Writing in Geophysical Research Letters the researchers announced that the spacecraft Venus Explorer had recorded unusual temperature signals on the planet’s surface.
“We have now seen several events where a spot on the surface suddenly gets much hotter, and then cools down again,” Eugene Shalygin, lead author of the study, said.
The temperature difference was significant. At least one of the spots peaked at a temperature of 1526 degrees Fahrenheit. Even on a planet whose average temperature is 896 degrees Fahrenheit, that’s hot. The scientists think that the four hotspots they observed might be places where magma from inside Venus is reaching the surface.
With this new evidence, Venus is about to join a very small club of objects in the solar system with active volcanos. There are plenty of active volcanos here on Earth but Jupiter’s moon Io also has huge active volcanoes, with large eruptions, driven by Jupiter’s gravity. There are other kinds of volcanism present in the solar system too. Both Uranus’ moon Triton and Saturn’s moon Enceladus have cryovolcanos, with frigid gases erupting from the frozen surface.
Researchers knew from earlier studies that there were volcanoes on Venus at some point, likely in a region known as the Ganiki Chasma.
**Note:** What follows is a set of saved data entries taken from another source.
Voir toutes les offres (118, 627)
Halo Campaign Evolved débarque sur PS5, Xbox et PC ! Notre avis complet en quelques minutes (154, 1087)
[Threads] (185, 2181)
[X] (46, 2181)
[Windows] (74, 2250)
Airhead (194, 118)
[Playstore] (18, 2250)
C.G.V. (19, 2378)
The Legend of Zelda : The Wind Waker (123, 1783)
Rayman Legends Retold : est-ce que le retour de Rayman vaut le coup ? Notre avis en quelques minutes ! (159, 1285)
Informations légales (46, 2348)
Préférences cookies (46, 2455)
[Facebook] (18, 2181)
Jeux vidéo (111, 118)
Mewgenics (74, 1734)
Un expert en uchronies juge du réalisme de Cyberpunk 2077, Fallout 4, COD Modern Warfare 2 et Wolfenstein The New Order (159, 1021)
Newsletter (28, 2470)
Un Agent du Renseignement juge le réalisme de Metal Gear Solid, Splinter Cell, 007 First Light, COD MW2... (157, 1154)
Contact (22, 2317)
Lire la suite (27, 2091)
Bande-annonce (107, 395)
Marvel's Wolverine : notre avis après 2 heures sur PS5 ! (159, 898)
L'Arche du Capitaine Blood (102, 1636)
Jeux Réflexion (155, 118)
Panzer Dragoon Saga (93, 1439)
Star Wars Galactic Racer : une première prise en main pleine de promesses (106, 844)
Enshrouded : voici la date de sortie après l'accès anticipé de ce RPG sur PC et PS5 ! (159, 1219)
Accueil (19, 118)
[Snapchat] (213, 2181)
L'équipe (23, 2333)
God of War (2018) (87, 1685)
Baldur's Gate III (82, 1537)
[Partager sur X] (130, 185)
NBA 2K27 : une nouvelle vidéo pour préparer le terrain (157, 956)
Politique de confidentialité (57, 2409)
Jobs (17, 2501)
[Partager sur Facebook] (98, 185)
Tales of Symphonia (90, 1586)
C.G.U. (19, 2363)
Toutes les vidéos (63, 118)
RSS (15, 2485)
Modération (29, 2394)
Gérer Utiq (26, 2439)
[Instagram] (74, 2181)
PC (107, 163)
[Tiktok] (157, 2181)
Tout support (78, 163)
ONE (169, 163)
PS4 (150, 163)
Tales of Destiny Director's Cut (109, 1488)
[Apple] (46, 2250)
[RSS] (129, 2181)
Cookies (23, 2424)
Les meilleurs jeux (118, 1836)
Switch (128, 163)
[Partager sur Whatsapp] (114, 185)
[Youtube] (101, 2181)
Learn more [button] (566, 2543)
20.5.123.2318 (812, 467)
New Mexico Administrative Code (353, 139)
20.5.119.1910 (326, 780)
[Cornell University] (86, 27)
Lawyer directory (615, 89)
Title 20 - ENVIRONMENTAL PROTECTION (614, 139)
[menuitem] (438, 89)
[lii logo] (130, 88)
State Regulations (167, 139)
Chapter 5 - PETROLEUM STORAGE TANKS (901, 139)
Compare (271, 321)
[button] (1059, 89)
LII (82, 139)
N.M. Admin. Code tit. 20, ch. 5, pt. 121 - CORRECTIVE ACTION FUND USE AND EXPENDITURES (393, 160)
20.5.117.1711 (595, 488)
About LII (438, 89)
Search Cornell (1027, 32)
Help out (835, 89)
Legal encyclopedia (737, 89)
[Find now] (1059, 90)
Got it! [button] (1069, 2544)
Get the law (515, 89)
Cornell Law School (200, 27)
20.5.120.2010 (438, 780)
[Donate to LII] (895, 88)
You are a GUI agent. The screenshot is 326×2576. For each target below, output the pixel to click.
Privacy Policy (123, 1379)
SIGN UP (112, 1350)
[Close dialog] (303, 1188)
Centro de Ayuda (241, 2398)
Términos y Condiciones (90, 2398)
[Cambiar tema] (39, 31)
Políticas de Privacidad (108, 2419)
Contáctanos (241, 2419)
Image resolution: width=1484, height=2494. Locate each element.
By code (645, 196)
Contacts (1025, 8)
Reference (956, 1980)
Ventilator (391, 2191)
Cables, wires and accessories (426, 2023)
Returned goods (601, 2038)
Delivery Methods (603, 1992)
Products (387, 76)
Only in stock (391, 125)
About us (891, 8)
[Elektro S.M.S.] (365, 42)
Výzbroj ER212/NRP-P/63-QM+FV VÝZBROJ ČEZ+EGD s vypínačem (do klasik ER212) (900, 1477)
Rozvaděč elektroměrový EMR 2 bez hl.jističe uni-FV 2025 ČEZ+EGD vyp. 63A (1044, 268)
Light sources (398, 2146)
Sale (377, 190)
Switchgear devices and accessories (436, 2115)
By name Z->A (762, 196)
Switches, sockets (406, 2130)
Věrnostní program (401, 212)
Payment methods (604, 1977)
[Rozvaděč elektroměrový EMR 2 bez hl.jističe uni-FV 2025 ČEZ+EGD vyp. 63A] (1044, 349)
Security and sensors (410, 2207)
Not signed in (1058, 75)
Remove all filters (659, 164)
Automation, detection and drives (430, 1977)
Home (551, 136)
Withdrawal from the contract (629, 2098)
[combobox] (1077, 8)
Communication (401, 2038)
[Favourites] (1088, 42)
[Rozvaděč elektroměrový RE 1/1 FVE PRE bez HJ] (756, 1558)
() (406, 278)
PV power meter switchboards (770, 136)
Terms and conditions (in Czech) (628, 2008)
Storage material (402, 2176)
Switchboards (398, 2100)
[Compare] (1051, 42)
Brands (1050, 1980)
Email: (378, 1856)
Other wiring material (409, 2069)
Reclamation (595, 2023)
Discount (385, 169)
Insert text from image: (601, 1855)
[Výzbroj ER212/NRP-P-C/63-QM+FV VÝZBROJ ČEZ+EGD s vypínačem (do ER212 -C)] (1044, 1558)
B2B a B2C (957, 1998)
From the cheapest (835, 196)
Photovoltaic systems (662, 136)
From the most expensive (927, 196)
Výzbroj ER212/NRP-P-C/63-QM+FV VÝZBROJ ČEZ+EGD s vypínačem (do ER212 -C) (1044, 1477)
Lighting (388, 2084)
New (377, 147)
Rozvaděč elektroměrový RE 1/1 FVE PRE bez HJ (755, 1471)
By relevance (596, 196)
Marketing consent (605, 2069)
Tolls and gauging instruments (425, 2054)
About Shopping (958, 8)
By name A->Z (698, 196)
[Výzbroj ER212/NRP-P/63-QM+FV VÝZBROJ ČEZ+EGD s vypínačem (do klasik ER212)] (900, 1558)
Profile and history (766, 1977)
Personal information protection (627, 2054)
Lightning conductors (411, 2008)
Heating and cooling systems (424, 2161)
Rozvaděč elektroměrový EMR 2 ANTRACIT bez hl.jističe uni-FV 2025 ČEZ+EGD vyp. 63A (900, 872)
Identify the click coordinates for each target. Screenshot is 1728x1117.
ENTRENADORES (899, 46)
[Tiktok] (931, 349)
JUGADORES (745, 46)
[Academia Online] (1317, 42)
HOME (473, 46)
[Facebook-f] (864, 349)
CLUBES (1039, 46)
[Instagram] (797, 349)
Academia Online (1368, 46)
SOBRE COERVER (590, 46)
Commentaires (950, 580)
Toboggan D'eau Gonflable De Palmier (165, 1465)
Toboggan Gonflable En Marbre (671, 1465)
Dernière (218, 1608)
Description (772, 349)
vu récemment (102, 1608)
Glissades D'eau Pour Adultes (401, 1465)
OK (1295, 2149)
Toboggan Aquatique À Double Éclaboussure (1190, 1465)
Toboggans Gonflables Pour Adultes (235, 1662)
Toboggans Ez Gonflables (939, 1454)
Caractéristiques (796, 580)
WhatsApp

Maps of the surface showed young-looking rock deposits, and atmospheric tests picked up sulfur dioxide in the atmosphere (a tell-tale sign of a volcanic eruption on Earth), but neither provided definitive proof of recent eruptions.
“We knew that Ganiki Chasma was the result of volcanism that had occurred fairly recently in geological terms, but we didn’t know if it formed yesterday or was a billion years old,” co-author James Head said. “The active anomalies detected by Venus Express fall exactly where we had mapped these relatively young deposits and suggest ongoing activity.”